Text and element pointing listing
------------------------------------------------------------------------
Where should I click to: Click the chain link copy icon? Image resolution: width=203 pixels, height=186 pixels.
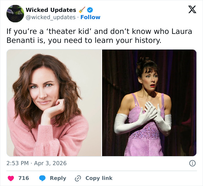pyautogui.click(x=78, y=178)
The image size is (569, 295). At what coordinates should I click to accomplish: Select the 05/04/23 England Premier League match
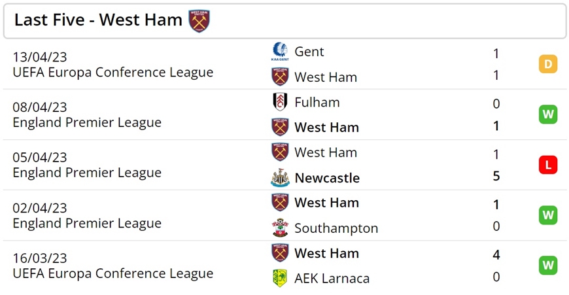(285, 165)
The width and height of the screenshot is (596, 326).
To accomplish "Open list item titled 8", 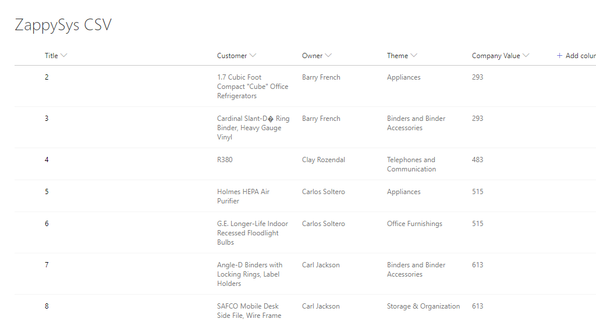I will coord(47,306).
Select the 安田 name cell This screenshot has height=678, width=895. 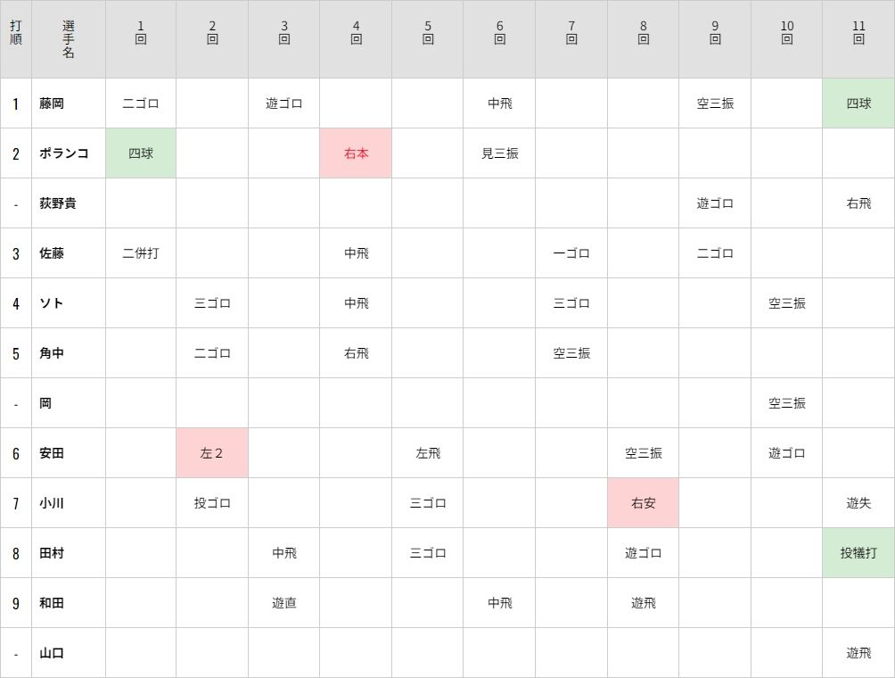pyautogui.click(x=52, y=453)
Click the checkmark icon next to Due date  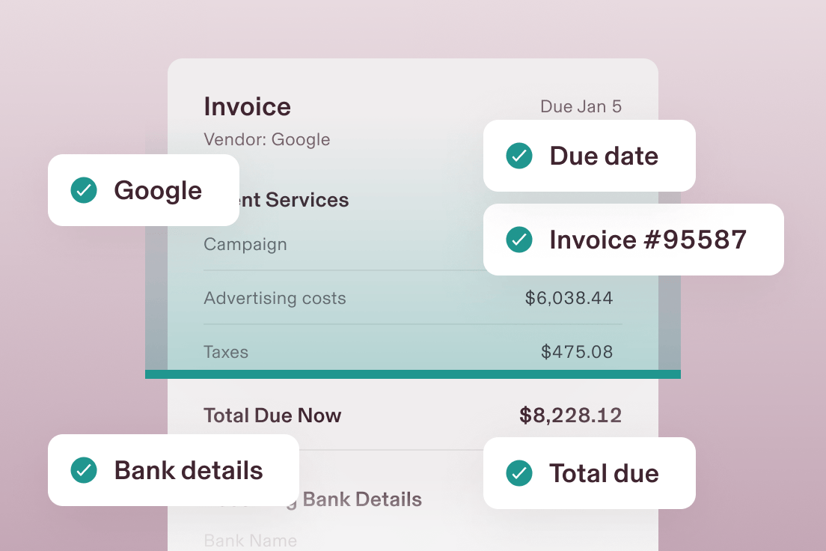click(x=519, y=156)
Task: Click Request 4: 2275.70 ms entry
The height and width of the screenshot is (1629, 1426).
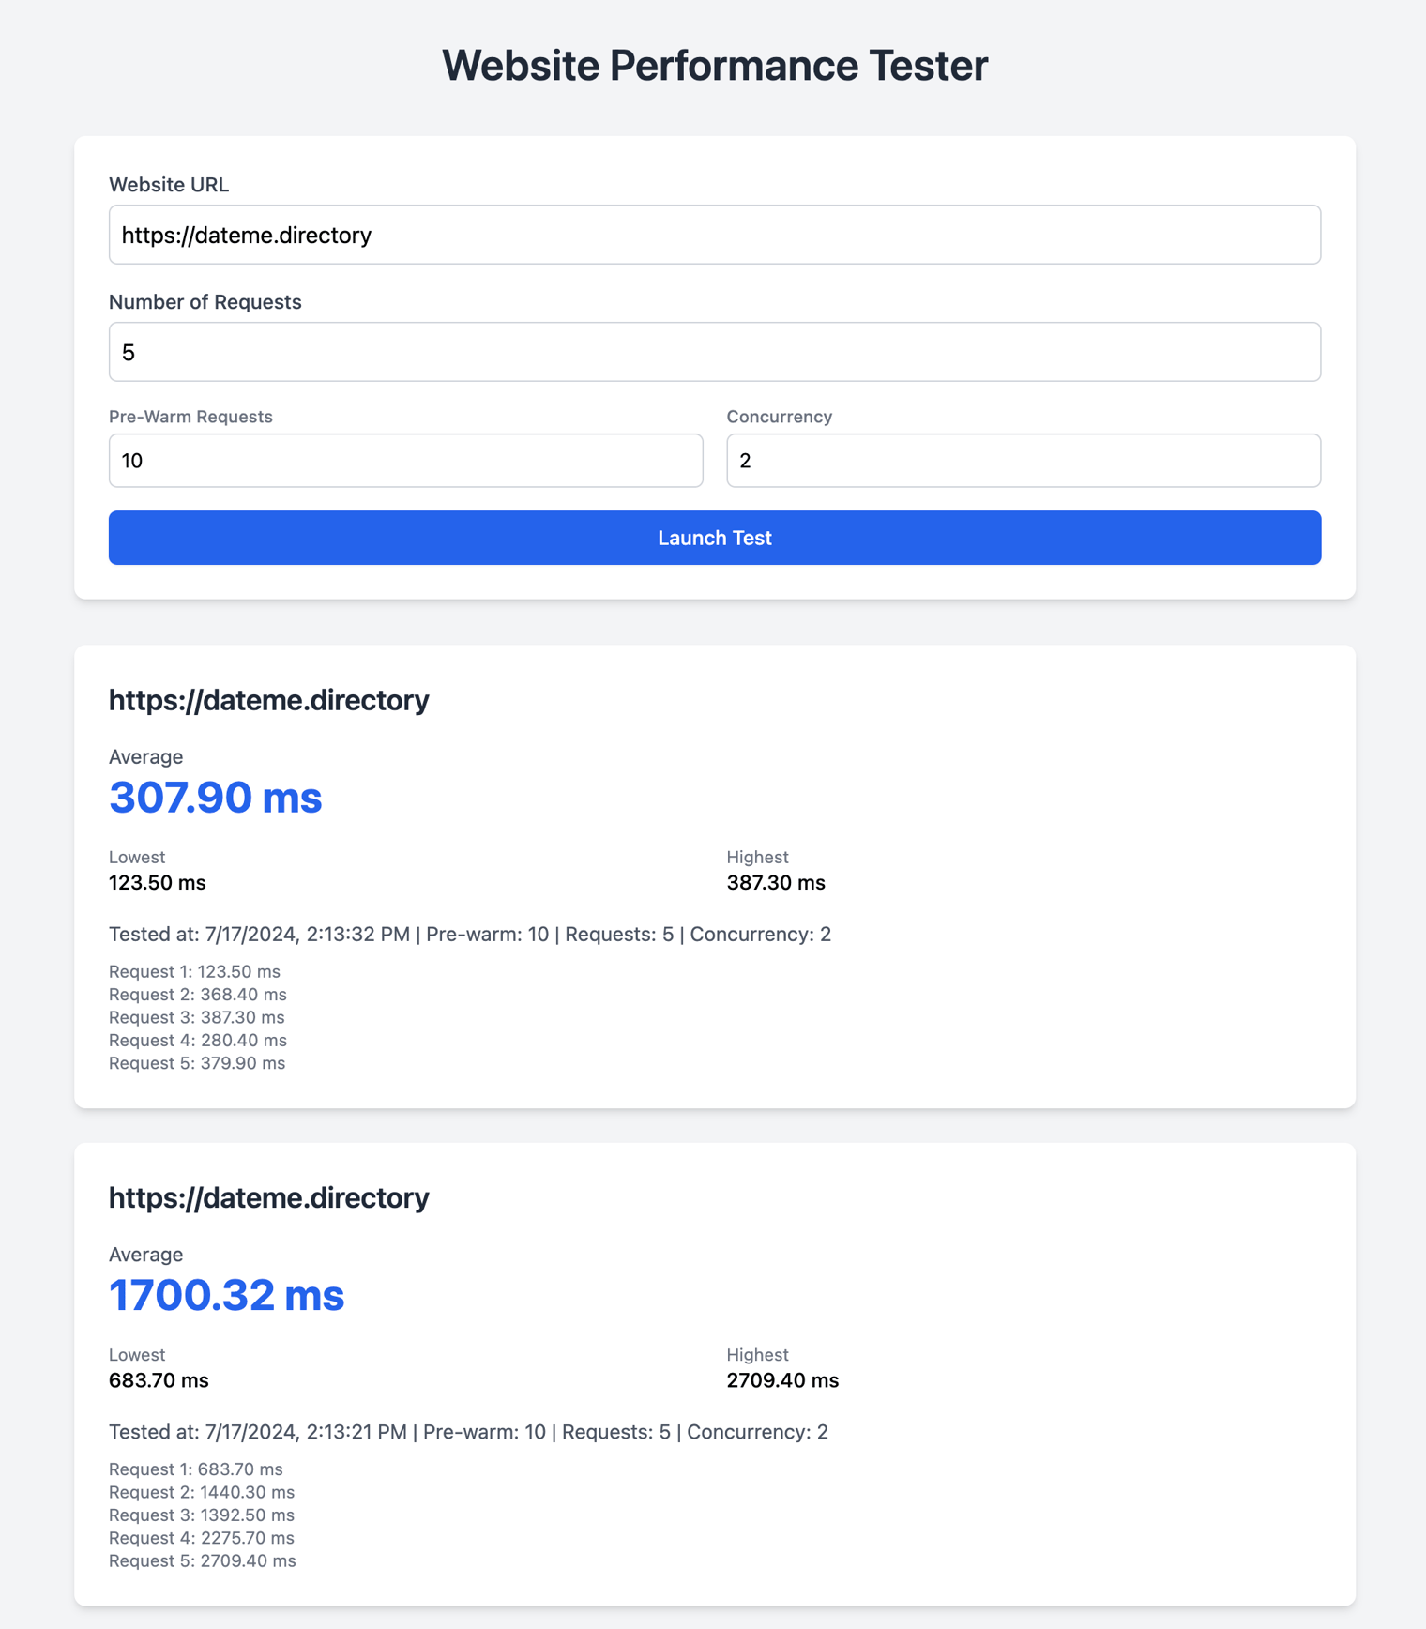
------------------------------------------------------------------------
Job: Please show each line of the listing above that contains the word "should". Matching is case-sensitive.

Correct response:
Where should I click to: Click the chain link copy icon? Image resolution: width=203 pixels, height=186 pixels.
The image size is (569, 295). At what coordinates should I click to accomplish: Select the 05/04/23 England Premier League match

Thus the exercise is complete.